If the order reflects a broader decision to accept Duke’s annual limit on solar connections, Norris said in an email, “the commission … will have effectively given up on attempting to achieve our state’s decarbonization objective by 2030, and the cost and execution risk of achieving that objective by 2032 will increase significantly.”
Yet advocates found two main causes for hope in the ruling.
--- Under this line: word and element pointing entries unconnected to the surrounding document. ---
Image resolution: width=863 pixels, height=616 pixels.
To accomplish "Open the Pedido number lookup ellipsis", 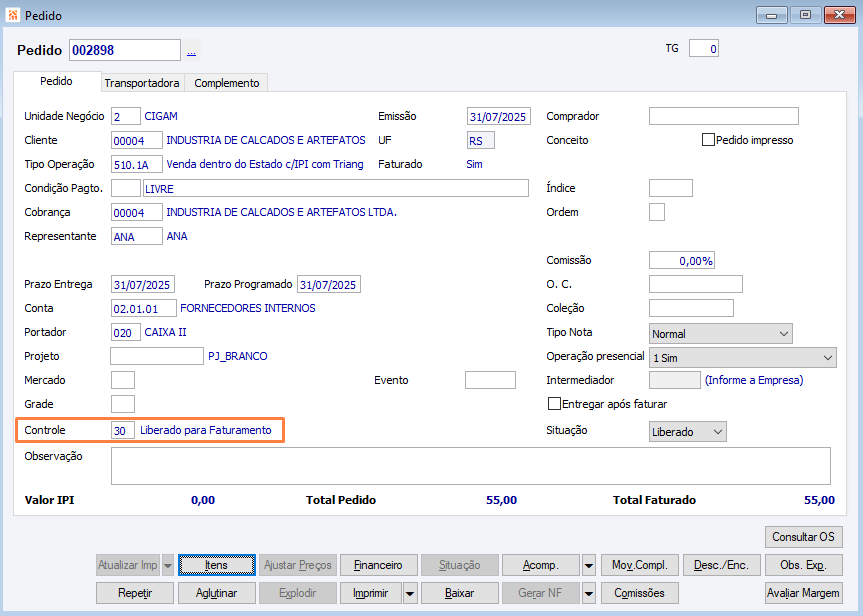I will tap(192, 51).
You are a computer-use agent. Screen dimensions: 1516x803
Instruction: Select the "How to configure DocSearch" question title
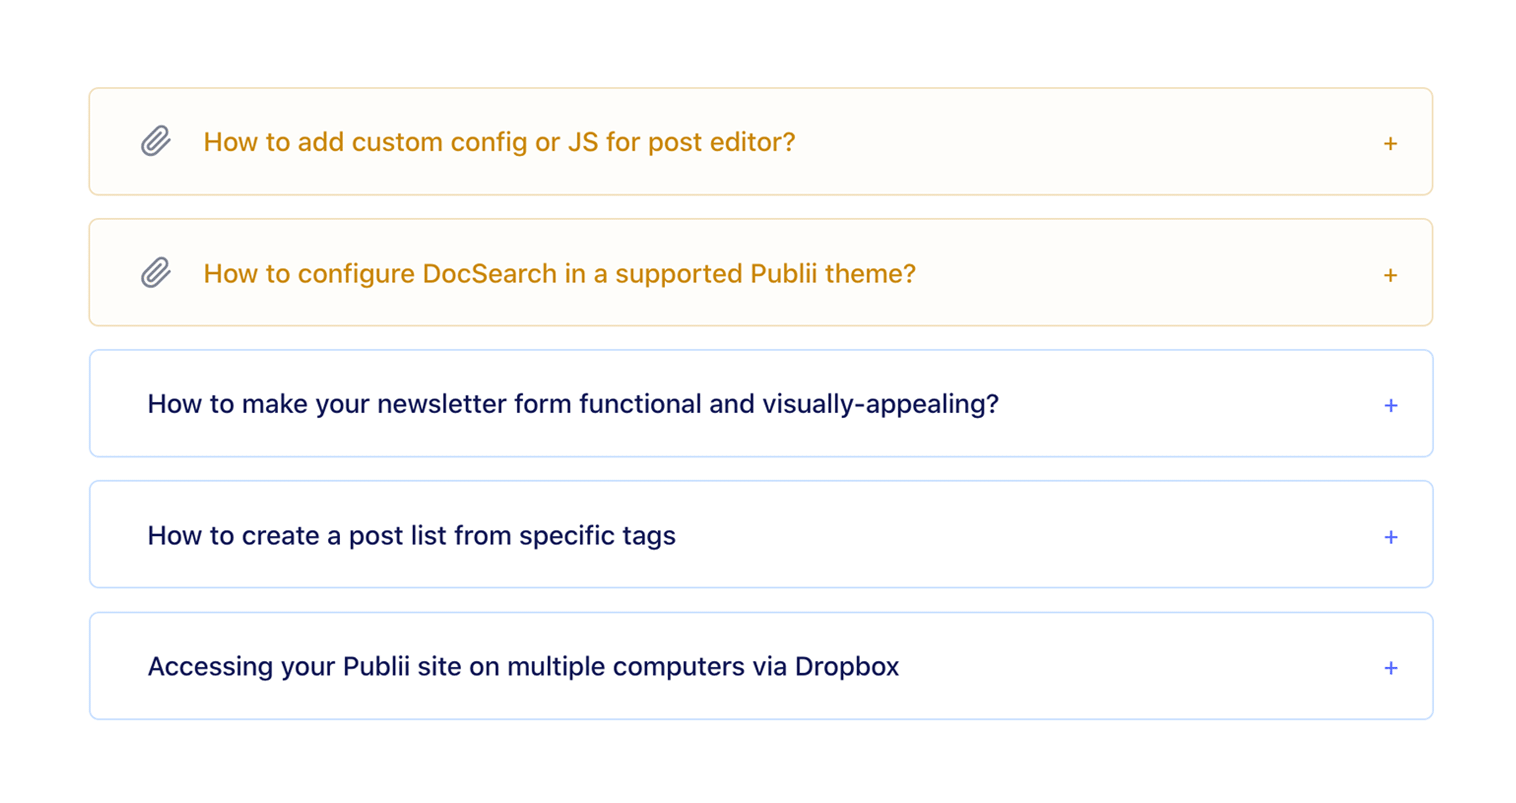click(x=559, y=274)
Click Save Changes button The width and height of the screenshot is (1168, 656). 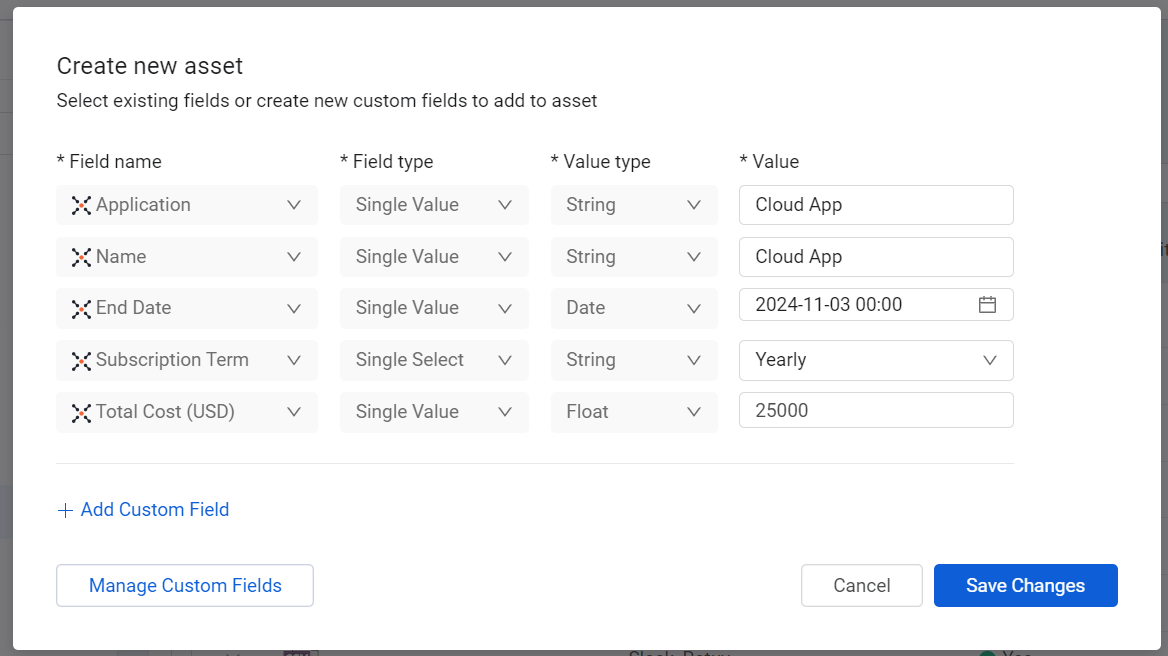[1025, 586]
For one, commissioners explicitly noted that they hadn’t necessarily ruled on the question of the annual cap, writing, “the Commission’s determination on this procurement will not be precedential, and the Commission will reexamine all aspects de novo prior to approving any subsequent procurements.”
Second, a partial dissent from Commissioner Dan Clodfelter, joined by Commissioner Jeff Hughes, showed sympathy for the clean energy industry position.
“It may be better to test the limits of existing systems and processes … and then develop solutions … while there is sufficient time to make corrections and adjust course,” Clodfelter wrote, “than confront the same tasks later in the process when we are approaching the legislatively mandated target deadlines for carbon reductions and have less time.”
Nick Jimenez, staff attorney for the Southern Environmental Law Center, said that reasoning aligned with his organization’s thinking: “It’s better to know about what the bottlenecks are sooner so we can get over them.”